Da er auch Sporthistoriker ist und sich auch in seiner journalistischen Tätigkeit mit Sport befasst, haben wir ihn auch zum Thema Sport und Rechtsradikalismus befragt und ihn auch darauf angesprochen, wie die Medien Feinbilder schaffen, anstatt Toleranz und friedliches Zusammenleben zu fördern.
Möchte nun kurz die Biographie von Mag. Praher anführen, um ihm dann das Wort zu übergeben.

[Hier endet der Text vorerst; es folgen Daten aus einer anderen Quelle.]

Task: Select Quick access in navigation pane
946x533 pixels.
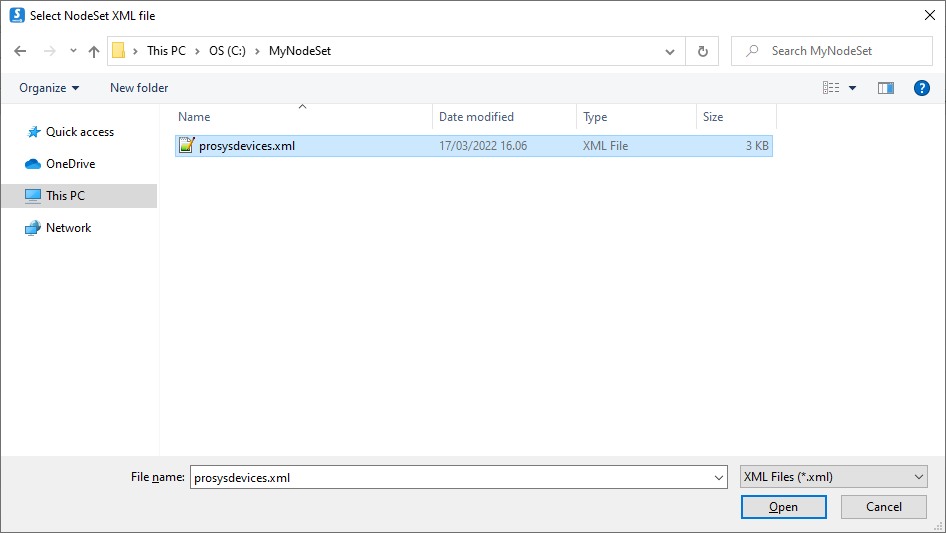Action: (79, 132)
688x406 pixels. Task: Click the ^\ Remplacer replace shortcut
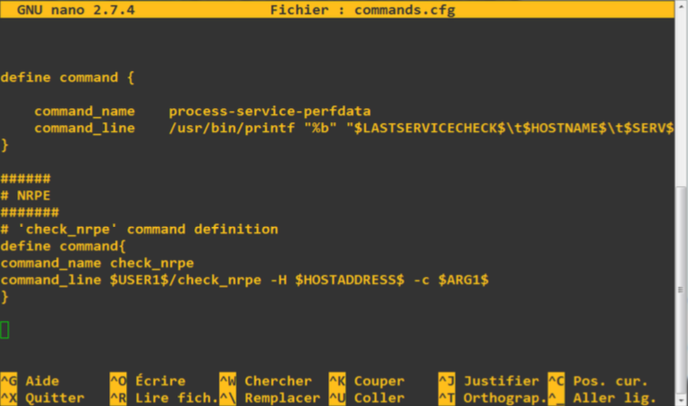click(269, 397)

Mag. Andreas Praher, geboren 1980 in Linz, studierte Geschichte und Publizistik in Salzburg und Leeds. Der Historiker und Journalist schreibt seit 2006 als Lokalredakteur für die „Salzburger Woche“ und war zuvor als freier Mitarbeiter im Sport für die österreichische Tageszeitung „Kurier“ tätig. Seit 2009 ist er wissenschaftlicher Mitarbeiter des Projekts „Die Stadt Salzburg im Nationalsozialismus“ und sitzt seit 2014 im Leitungsteam des Forschungsprojekts des Landes Salzburg „Sport in der NS-Zeit“. Er veröffentlichte diverse Aufsätze zur Kultur- und Fußballgeschichte, unter anderem zur sowjetischen Besatzung im oberösterreichischen Mühlviertel sowie zum Salzburger Fußball in der Zwischenkriegszeit und der Zeit des Nationalsozialismus. Im Rahmen seiner Dissertation setzt sich Praher derzeit mit der Geschichte des österreichischen Skisports in den 1930er- und 1940er-Jahren auseinander.
Danke fürs Lesen und Teilen
Liebe Grüße
Dr. phil. Milena Rampoldi von ProMosaik e.V.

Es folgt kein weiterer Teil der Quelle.